Permintaan
Cetak ulang seluruh artikel tentang bunuh diri mahasiswa di bawah ini tanpa mengubah, menambah, atau menghilangkan satu kata pun.

Artikel

--------

Clock Magic Wand Quran Compass Menu
Image Nining Sarimanah

Fenomena Bunuh Diri Mahasiswa, Ada Apa?

Agama | 2023-10-27 05:50:14

Fenomena Bunuh Diri Mahasiswa, Ada Apa?

Oleh Nining Sarimanah

Belum lama ini, terjadi dua kasus bunuh diri mahasiswa secara berturut-turut. Kasus pertama dilakukan oleh mahasiswi di sebuah perguruan tinggi negeri. Ia tewas di Mal Paragon Semarang pada 10 Oktober 2023. Kedua, seorang mahasiswa perguruan tinggi swasta tewas di kamar kosnya pada 11-10-2023. Adapun alasan kenapa mereka mengakhiri hidupnya adalah kasus pertama karena terjerat kasus pinjol. Sementara, kasus kedua karena persoalan keluarga. Dari surat wasiat yang ditemukan, keduanya sudah tidak kuat menghadapi kehidupan dunia dan bunuh diri menjadi jalan terbaik untuk mengakhirinya. (Republika, 13/10/2023)

Dua kasus bunuh diri di atas, sebenarnya bukan pertama terjadi. Sebab, berdasarkan data Pusat Informasi Kriminal Nasional (Pusiknas) Kepolisian RI bahwa sepanjang periode Januari-Oktober 2023 kasus bunuh diri di Indonesia menembus angka 971. Angka tersebut melampaui kasus bunuh diri pada 2022 sebanyak 900 kasus. Sungguh miris, kasus ini mengalami kenaikan yang signifikan yang menjadikan Indonesia dinyatakan darurat bunuh diri.

Adanya tren kasus bunuh diri di kalangan mahasiswa tentu patut dipertanyakan, ada apa dan kenapa bisa terjadi? Padahal mereka itu, termasuk individu terdidik yang seharusnya memiliki banyak pengetahuan tentang berbagai hal, termasuk dalam mengatasi persoalan hidupnya.

--------

Data Tersedia

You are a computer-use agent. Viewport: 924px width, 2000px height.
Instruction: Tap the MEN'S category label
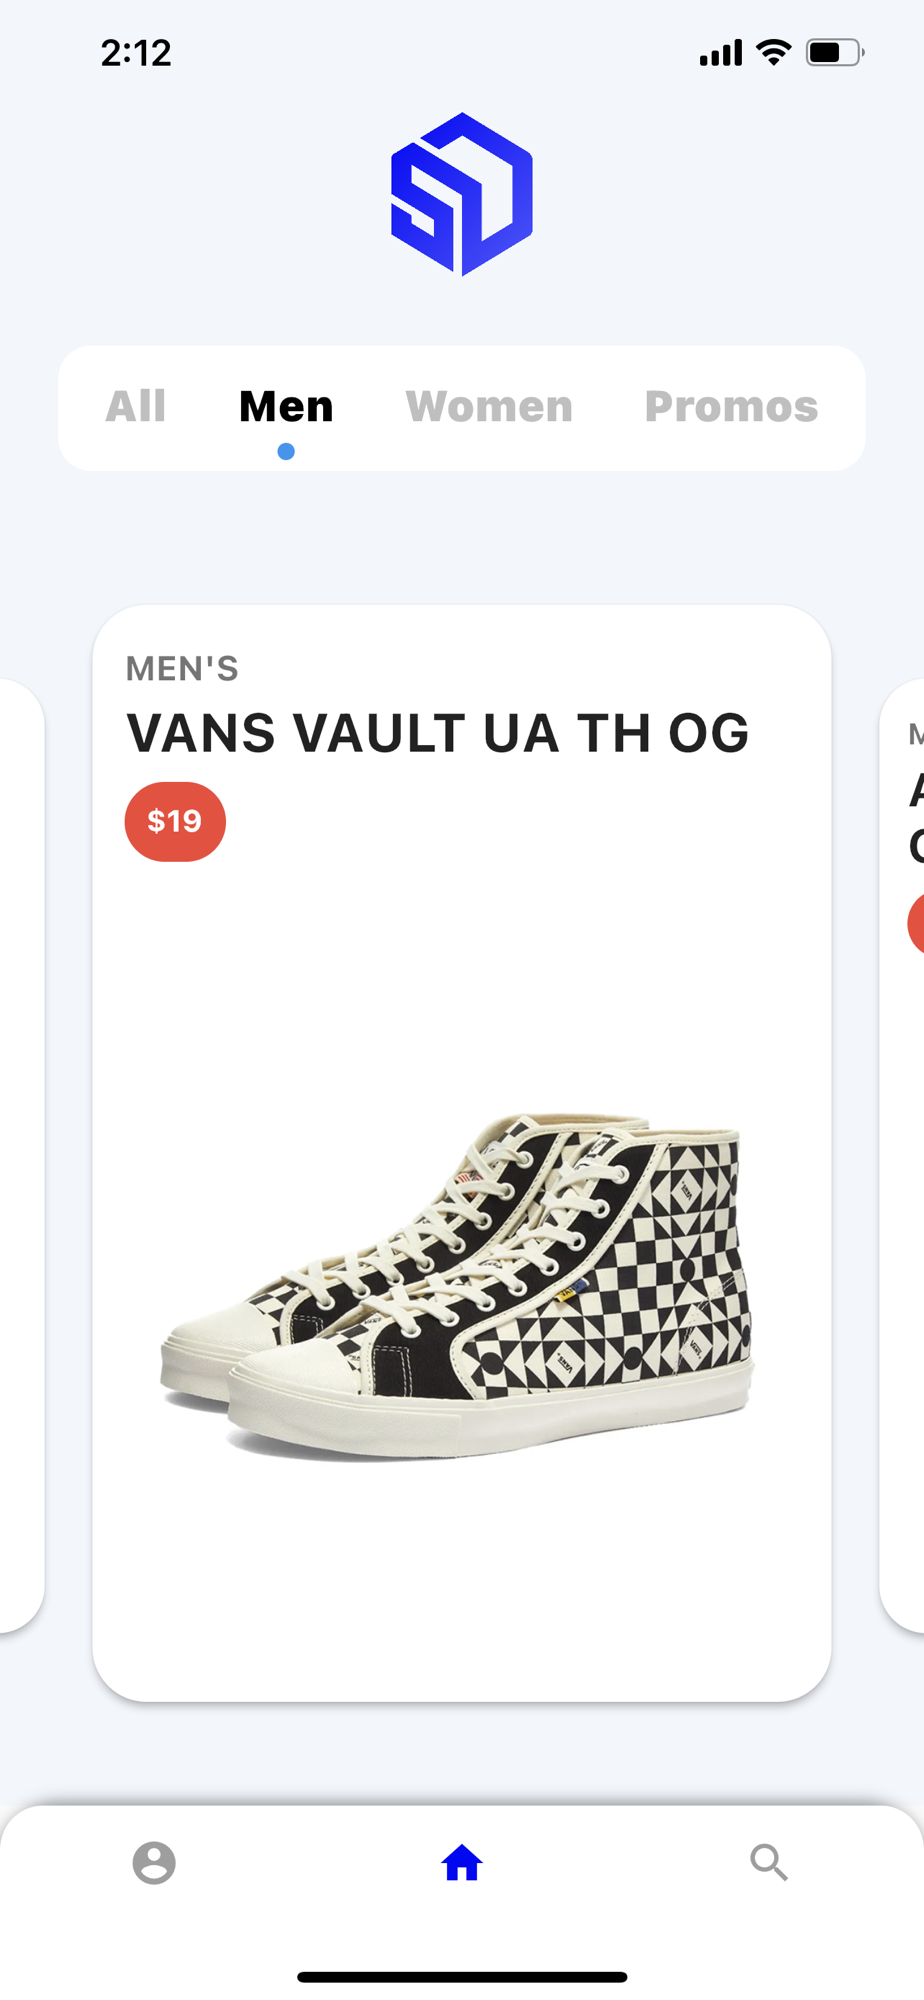point(182,669)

--------

Jawaban Tertulis
Clock Magic Wand Quran Compass Menu
Image Nining Sarimanah

Fenomena Bunuh Diri Mahasiswa, Ada Apa?

Agama | 2023-10-27 05:50:14

Fenomena Bunuh Diri Mahasiswa, Ada Apa?

Oleh Nining Sarimanah

Belum lama ini, terjadi dua kasus bunuh diri mahasiswa secara berturut-turut. Kasus pertama dilakukan oleh mahasiswi di sebuah perguruan tinggi negeri. Ia tewas di Mal Paragon Semarang pada 10 Oktober 2023. Kedua, seorang mahasiswa perguruan tinggi swasta tewas di kamar kosnya pada 11-10-2023. Adapun alasan kenapa mereka mengakhiri hidupnya adalah kasus pertama karena terjerat kasus pinjol. Sementara, kasus kedua karena persoalan keluarga. Dari surat wasiat yang ditemukan, keduanya sudah tidak kuat menghadapi kehidupan dunia dan bunuh diri menjadi jalan terbaik untuk mengakhirinya. (Republika, 13/10/2023)

Dua kasus bunuh diri di atas, sebenarnya bukan pertama terjadi. Sebab, berdasarkan data Pusat Informasi Kriminal Nasional (Pusiknas) Kepolisian RI bahwa sepanjang periode Januari-Oktober 2023 kasus bunuh diri di Indonesia menembus angka 971. Angka tersebut melampaui kasus bunuh diri pada 2022 sebanyak 900 kasus. Sungguh miris, kasus ini mengalami kenaikan yang signifikan yang menjadikan Indonesia dinyatakan darurat bunuh diri.

Adanya tren kasus bunuh diri di kalangan mahasiswa tentu patut dipertanyakan, ada apa dan kenapa bisa terjadi? Padahal mereka itu, termasuk individu terdidik yang seharusnya memiliki banyak pengetahuan tentang berbagai hal, termasuk dalam mengatasi persoalan hidupnya.